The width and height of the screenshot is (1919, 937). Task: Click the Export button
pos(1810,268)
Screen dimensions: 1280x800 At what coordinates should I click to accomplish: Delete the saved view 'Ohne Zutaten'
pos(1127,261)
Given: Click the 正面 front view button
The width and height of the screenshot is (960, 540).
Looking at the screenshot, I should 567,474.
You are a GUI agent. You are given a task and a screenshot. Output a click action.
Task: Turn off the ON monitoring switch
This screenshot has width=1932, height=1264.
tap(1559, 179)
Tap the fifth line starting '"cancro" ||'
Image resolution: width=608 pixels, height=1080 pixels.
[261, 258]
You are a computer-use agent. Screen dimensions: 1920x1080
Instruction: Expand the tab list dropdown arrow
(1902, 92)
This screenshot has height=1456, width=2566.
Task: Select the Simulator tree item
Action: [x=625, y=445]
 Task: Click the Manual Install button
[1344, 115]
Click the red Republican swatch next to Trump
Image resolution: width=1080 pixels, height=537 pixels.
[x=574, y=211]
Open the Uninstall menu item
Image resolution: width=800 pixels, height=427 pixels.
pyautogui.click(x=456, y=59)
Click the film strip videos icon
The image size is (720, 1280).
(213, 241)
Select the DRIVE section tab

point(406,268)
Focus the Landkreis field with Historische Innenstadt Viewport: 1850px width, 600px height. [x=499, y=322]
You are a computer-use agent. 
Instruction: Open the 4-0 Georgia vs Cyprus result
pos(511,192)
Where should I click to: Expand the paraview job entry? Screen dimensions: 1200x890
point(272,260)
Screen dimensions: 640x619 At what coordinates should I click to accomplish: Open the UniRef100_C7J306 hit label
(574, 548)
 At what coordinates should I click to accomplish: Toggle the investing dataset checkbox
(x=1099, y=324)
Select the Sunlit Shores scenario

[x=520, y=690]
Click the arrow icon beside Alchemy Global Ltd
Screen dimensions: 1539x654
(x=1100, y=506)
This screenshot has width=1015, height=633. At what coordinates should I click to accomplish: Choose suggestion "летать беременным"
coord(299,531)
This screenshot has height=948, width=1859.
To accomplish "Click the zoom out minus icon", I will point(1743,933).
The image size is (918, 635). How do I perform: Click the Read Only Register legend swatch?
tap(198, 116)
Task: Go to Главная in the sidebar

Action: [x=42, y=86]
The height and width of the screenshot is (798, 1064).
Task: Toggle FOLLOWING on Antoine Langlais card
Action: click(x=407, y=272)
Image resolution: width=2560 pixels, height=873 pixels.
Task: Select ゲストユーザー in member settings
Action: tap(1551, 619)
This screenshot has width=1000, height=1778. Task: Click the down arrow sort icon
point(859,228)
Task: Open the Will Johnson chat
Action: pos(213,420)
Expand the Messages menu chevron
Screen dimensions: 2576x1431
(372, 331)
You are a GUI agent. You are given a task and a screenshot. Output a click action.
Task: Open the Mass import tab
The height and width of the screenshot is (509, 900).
◇ ◇ ◇ ◇ ◇
Directions: Copy out the lines of the entries above, from the line that contains "Focus the Landkreis" to the line that contains "(x=1100, y=506)", leaving each one unchanged.

Task response:
Focus the Landkreis field with Historische Innenstadt Viewport: 1850px width, 600px height. [x=499, y=322]
You are a computer-use agent. 
Instruction: Open the 4-0 Georgia vs Cyprus result
pos(511,192)
Where should I click to: Expand the paraview job entry? Screen dimensions: 1200x890
point(272,260)
Screen dimensions: 640x619 At what coordinates should I click to accomplish: Open the UniRef100_C7J306 hit label
(574, 548)
 At what coordinates should I click to accomplish: Toggle the investing dataset checkbox
(x=1099, y=324)
Select the Sunlit Shores scenario

[x=520, y=690]
Click the arrow icon beside Alchemy Global Ltd
Screen dimensions: 1539x654
(x=1100, y=506)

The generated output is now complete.